At pretty much no point can you approach a given mission your own way, you have to do it exactly as the developers intended, because otherwise scripts and cutscenes won't trigger appropriately, so rather than working around that they just fail the mission for you.
Rockstar might be in for a rude awakening when it comes to the reception of GTA 6.
Whatever else you may say about Cyberpunk 2077, at the very least it evolved the GTA-like formula beyond where Rockstar has left it for the past 20 or so years.
In 2077 you can approach most missions in any way you want - be as aggressive or stealthy as you desire, use whatever weapons and powers you have accumulated, locations have multiple ingress/egress points, NPCs (sometimes) acknowledge what you did in the mission, and there's at least an illusion of choices having consequences.
Meanwhile, Rockstar is a company at war with itself - one half of the company wants to make cringe gay race communist movies, while the other wants to make these intricate, immersive and highly reactive worlds, and there is apparently no middle ground between the two, with the gay movie crowd being the dominant one and shitting on all the simulationism and reactivity any chance they get.

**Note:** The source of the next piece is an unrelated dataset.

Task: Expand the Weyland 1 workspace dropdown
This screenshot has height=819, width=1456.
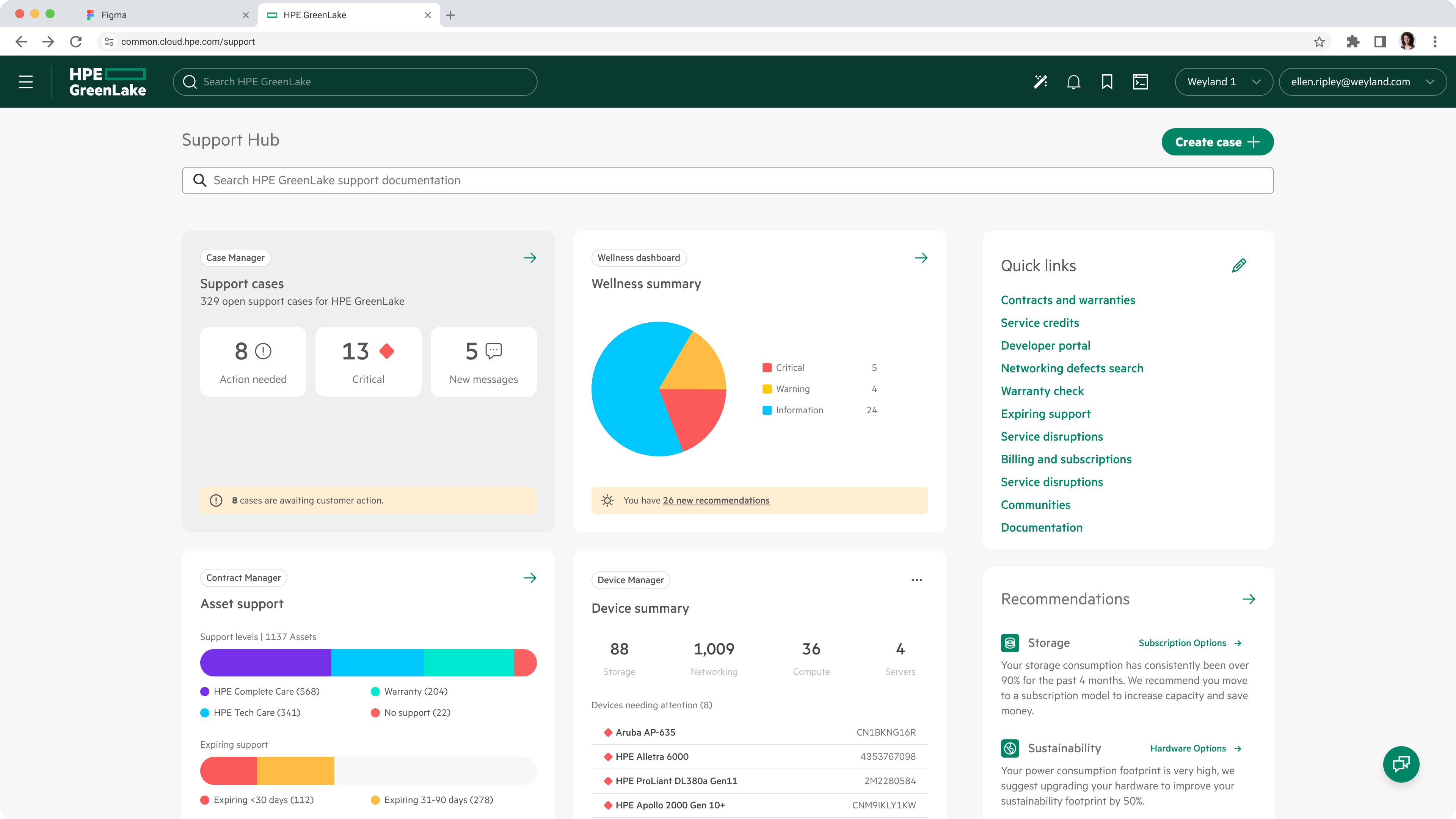Action: tap(1224, 82)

RDR2 is a gay game, much like GTA 4 and 5 were, and SA to a large degree. There's no edge to it, their games are the "mature storytelling" equivalent of safe horny. Instead of playing through a true Wild West experience, with all the warts and grit, you're being led around the nose through a theme park, the protagonist ripped straight out of Yellowstone.
Rockstar like to pretend they're auteurs, but in truth they're just conformist cowards making slop, there's as much bite in everything Rockstar has made in the past decade as there was in the Glee show.